Required action
If a line in the material below has the word "Кабельные", copy it.

Input
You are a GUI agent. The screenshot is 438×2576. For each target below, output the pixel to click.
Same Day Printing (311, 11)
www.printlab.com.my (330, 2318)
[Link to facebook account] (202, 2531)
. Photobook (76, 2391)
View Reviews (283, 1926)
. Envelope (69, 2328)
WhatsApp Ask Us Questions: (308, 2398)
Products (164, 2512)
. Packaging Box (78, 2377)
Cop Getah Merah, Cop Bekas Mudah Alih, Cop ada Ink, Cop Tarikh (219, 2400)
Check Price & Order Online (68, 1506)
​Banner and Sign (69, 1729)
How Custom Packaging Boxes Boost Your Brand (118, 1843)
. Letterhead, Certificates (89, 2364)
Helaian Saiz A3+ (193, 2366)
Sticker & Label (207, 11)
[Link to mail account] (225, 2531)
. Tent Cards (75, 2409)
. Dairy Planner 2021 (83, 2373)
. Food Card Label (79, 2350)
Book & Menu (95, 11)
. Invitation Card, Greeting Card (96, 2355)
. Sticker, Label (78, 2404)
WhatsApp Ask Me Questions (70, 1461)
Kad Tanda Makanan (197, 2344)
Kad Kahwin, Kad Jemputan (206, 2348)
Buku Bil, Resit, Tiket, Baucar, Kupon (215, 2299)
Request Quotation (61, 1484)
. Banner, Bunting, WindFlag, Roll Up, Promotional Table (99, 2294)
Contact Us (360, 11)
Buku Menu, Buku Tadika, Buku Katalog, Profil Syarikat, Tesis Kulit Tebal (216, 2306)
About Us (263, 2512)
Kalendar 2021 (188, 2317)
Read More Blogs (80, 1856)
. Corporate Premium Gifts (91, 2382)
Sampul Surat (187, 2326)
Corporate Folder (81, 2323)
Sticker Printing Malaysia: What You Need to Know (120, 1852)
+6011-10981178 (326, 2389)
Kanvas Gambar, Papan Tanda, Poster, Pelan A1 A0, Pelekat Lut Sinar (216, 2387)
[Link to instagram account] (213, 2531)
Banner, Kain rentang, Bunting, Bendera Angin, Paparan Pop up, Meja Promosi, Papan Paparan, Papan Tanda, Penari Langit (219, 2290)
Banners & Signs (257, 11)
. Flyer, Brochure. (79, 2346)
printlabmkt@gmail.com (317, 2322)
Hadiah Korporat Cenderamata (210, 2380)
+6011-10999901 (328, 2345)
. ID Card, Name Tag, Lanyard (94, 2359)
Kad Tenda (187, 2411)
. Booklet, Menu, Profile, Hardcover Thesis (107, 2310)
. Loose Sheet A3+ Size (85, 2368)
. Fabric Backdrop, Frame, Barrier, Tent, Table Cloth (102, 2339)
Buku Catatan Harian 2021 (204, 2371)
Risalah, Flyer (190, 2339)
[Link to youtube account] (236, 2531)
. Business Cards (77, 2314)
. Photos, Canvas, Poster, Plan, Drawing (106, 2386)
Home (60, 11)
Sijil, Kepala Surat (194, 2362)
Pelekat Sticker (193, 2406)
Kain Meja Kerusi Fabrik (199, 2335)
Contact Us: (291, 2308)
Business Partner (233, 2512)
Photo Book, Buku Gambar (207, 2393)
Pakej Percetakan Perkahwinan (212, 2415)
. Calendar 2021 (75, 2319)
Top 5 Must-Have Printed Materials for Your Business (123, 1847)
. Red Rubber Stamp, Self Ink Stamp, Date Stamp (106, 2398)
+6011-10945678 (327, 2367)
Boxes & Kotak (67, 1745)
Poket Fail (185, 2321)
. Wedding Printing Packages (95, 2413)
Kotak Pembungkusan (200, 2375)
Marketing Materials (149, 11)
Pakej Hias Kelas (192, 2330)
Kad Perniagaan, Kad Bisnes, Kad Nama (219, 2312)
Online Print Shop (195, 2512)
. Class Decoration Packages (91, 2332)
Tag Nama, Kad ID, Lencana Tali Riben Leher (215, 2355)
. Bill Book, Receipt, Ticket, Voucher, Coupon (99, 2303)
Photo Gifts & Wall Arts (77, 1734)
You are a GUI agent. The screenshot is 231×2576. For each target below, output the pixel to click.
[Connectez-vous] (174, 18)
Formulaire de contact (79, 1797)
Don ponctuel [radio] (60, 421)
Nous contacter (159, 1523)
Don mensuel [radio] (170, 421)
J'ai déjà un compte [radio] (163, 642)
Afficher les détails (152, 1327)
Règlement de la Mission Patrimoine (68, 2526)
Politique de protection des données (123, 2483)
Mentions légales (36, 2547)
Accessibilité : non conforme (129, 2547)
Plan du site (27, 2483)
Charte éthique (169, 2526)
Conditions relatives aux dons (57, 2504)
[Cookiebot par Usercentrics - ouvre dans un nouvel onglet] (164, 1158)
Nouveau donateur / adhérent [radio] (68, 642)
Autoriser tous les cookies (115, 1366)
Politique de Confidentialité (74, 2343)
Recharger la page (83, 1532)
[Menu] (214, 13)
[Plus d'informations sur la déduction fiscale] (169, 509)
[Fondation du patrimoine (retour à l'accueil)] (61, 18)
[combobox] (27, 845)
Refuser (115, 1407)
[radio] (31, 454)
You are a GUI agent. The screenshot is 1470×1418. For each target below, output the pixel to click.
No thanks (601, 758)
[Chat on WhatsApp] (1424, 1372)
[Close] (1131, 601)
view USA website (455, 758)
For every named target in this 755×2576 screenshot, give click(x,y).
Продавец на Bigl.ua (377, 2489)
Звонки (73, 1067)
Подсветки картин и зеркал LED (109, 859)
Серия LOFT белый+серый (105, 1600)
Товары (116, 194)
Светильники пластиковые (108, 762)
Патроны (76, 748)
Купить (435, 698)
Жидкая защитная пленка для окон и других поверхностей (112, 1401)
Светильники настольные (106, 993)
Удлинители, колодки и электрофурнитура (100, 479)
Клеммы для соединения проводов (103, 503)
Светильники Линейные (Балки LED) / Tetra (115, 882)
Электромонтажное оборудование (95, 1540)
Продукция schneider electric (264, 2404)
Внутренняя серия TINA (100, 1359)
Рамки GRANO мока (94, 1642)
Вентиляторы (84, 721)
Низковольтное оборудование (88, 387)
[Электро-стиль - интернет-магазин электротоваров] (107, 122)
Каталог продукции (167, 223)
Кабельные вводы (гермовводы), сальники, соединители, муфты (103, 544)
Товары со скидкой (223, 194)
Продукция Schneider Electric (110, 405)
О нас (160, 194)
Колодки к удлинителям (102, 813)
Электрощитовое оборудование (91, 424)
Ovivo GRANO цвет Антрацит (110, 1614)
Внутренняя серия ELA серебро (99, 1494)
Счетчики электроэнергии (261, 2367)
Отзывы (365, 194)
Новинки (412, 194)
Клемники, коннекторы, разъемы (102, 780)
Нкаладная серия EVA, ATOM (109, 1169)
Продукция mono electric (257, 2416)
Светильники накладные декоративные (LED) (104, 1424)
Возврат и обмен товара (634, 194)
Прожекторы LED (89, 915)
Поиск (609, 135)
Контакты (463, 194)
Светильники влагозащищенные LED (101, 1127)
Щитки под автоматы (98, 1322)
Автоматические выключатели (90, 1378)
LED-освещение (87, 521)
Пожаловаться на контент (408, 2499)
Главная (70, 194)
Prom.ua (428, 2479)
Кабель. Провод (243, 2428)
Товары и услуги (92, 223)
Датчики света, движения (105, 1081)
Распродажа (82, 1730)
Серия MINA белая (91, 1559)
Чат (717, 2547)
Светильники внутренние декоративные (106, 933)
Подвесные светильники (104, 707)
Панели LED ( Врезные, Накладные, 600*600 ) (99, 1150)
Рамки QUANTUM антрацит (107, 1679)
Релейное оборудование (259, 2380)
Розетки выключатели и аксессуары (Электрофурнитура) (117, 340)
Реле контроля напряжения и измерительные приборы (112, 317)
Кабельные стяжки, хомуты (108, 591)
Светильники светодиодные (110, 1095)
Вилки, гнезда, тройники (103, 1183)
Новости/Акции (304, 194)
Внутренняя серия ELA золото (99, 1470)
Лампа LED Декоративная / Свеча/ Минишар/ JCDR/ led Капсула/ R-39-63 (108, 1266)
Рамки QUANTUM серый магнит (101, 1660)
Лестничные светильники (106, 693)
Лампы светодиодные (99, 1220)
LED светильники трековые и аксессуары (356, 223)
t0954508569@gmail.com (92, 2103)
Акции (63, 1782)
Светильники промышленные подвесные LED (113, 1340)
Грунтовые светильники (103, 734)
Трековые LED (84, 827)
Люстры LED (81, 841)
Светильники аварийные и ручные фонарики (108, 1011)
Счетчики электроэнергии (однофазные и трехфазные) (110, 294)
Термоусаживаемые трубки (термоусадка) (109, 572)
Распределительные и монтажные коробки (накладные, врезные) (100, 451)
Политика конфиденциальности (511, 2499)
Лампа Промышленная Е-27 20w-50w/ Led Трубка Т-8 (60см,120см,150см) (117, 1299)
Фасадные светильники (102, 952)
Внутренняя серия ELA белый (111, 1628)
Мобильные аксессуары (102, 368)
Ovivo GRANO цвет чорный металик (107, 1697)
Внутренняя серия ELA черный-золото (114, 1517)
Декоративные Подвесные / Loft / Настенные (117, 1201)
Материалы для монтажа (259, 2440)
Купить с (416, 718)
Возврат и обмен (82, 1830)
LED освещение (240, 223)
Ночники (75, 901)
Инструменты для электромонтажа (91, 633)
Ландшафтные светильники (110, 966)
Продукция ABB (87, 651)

Response for this exercise
Кабельные вводы (гермовводы), сальники, соединители, муфты (103, 544)
Кабельные стяжки, хомуты (108, 591)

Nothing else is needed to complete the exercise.